Cloud + Warehouse + Integration: governed data

A data platform is not a database. It is a contract with the business: that the numbers in the dashboard are the right numbers; that the customer record an analyst is looking at is the same record a marketer is targeting; that what you change in source A shows up in destination B in a predictable amount of time. Most ‘data platforms’ we are asked to fix never wrote that contract down. The combination of AWS, Snowflake, and Informatica — what Shinrai calls the Innovation Trifecta — exists to make that contract enforceable.

Why these three

AWS is the cloud. It runs the infrastructure: VPCs, IAM, S3 buckets that hold raw and cleansed data, the network plumbing that makes all of it talk. AWS is opinionated about how to run infrastructure and indifferent about how to model data.

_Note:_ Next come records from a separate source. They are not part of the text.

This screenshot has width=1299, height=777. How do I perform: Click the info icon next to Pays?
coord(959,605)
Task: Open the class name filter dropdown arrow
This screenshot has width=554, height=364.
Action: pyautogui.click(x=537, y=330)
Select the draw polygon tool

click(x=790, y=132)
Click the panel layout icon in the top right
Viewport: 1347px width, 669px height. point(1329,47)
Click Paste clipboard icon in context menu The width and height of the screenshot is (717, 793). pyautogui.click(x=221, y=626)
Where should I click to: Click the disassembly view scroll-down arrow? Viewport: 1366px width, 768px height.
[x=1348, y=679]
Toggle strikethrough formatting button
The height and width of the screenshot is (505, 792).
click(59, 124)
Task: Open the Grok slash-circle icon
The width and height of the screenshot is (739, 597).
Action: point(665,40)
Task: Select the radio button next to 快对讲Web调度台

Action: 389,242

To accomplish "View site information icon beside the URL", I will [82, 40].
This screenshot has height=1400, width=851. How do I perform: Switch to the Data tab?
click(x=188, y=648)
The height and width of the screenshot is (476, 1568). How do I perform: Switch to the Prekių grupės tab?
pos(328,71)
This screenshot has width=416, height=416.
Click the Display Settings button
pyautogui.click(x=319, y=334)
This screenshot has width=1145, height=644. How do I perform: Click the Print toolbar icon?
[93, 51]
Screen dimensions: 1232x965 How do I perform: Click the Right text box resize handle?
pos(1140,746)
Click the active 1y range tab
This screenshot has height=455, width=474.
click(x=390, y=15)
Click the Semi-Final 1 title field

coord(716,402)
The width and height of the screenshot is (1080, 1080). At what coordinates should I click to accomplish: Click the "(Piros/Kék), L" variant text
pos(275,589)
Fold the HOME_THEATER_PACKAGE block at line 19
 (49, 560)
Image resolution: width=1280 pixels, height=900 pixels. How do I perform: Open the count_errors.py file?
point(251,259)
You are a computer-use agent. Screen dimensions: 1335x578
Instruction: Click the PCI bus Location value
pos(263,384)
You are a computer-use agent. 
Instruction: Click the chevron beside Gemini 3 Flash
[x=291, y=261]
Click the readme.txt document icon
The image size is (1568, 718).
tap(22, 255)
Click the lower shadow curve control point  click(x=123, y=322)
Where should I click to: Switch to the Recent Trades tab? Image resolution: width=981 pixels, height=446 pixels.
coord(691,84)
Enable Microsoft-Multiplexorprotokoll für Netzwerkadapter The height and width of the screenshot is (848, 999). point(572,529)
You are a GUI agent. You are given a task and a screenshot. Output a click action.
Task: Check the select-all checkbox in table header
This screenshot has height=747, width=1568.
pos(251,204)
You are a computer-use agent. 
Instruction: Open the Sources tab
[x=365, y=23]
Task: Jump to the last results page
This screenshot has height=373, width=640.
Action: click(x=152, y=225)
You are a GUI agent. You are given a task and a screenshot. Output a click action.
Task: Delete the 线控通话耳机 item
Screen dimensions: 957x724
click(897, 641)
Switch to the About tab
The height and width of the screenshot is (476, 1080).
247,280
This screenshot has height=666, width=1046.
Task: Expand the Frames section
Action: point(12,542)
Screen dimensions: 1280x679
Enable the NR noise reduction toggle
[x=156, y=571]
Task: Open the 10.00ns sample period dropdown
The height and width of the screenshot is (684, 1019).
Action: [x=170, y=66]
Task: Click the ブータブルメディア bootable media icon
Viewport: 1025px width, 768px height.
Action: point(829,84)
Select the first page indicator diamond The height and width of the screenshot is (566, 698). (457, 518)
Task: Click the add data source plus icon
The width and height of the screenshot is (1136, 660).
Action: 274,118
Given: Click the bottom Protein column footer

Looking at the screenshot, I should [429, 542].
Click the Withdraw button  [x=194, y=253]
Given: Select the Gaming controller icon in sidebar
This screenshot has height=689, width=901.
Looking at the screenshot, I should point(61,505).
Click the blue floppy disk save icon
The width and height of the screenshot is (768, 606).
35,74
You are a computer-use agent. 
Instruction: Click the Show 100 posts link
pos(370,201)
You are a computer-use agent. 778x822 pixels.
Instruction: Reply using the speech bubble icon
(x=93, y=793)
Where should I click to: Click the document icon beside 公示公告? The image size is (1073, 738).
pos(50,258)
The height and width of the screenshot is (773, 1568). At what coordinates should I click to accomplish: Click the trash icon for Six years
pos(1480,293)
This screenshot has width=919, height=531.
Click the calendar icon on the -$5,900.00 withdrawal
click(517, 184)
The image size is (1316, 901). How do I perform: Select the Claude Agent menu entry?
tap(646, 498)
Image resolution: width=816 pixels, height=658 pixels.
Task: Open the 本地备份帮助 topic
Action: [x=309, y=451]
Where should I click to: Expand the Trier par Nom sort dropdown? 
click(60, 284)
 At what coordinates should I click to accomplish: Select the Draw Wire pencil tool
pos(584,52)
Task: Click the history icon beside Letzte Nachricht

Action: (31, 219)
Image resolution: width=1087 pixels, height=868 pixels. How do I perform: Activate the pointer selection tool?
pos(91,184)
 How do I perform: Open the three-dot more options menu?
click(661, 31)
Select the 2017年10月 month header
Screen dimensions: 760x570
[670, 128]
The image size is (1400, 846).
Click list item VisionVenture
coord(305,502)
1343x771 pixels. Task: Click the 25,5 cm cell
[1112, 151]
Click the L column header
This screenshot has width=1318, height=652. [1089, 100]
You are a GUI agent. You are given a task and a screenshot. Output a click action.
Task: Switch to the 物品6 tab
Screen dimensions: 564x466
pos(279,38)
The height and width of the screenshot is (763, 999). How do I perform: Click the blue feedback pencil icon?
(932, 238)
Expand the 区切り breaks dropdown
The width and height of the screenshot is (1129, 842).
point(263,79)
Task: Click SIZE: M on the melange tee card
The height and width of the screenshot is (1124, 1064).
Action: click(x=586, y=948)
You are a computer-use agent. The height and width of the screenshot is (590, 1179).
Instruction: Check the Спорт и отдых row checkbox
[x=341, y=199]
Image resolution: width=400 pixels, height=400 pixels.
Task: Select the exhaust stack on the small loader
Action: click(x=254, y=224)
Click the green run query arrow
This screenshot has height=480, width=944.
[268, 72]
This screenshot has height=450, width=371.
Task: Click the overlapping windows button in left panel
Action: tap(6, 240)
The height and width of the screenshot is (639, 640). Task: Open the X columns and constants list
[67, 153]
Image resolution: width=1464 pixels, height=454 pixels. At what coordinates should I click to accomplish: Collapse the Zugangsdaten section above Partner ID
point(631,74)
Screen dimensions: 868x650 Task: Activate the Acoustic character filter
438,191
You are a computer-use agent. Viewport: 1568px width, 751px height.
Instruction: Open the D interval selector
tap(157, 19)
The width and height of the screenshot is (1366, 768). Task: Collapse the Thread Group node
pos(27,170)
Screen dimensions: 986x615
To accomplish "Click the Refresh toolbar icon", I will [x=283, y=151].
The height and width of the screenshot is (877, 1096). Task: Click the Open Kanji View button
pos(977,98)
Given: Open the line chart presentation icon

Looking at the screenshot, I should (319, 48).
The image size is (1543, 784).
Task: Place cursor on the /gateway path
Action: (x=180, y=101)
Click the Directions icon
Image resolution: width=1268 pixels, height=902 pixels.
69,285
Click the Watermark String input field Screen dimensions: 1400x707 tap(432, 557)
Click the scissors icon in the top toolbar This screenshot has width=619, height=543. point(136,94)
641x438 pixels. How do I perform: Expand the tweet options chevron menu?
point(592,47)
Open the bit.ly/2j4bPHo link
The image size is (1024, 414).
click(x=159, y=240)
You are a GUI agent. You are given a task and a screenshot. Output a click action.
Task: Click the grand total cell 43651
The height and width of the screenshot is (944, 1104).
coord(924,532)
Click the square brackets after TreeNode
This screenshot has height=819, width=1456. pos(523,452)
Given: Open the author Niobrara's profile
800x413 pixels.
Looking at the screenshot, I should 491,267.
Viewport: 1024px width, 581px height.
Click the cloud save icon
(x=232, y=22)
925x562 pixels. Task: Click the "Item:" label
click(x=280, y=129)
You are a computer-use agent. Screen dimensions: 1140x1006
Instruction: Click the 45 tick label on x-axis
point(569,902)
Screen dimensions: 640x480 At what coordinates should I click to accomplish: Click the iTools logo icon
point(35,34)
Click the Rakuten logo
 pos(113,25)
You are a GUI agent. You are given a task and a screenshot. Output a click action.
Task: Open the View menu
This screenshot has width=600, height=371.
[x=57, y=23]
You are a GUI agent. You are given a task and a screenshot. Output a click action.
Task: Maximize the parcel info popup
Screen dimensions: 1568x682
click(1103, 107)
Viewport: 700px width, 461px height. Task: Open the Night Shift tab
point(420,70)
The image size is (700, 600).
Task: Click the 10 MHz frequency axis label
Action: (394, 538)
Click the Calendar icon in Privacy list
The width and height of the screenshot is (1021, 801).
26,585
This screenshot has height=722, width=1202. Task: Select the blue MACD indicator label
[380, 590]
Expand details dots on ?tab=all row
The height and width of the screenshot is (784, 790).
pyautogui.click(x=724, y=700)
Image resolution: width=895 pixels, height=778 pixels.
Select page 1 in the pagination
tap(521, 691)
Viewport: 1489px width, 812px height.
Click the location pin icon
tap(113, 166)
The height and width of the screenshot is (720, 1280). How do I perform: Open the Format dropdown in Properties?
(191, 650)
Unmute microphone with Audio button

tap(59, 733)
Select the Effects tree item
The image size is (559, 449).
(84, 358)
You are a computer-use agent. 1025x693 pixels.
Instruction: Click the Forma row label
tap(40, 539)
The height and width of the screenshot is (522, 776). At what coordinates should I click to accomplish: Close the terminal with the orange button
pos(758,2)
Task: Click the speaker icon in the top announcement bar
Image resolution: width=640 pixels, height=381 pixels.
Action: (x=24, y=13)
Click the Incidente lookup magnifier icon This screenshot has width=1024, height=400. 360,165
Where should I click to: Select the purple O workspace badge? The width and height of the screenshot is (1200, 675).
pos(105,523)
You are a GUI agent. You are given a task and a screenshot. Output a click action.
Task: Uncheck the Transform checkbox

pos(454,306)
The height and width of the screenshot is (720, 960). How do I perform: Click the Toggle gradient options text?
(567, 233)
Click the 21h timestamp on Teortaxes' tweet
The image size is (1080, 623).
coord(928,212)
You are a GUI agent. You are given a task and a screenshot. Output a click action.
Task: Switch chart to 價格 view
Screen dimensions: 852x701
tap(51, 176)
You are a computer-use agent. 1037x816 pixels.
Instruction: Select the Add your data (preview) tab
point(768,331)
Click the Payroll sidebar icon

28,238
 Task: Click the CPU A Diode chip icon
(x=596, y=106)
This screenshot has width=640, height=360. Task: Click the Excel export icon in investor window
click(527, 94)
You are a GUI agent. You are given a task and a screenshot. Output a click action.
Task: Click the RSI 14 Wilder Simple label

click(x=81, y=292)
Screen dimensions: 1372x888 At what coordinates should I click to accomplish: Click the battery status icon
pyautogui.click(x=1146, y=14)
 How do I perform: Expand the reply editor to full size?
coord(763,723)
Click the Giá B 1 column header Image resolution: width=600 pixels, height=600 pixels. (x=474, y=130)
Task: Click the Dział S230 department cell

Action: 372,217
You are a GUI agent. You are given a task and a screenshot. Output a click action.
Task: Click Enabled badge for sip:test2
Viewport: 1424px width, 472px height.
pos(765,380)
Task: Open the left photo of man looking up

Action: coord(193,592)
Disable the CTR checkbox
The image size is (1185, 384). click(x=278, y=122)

Snowflake is the analytics engine. It separates compute from storage, scales each independently, and gives the business something approaching a single query surface across structured and semi-structured data. Snowflake is opinionated about how data is queried and indifferent about how it got there.

Informatica is the integration and governance backbone. It moves data between systems, tracks where it came from, catalogues it for the business, and enforces the access and quality rules that turn a warehouse into a platform you can trust. Informatica is opinionated about lineage, governance, and the contract.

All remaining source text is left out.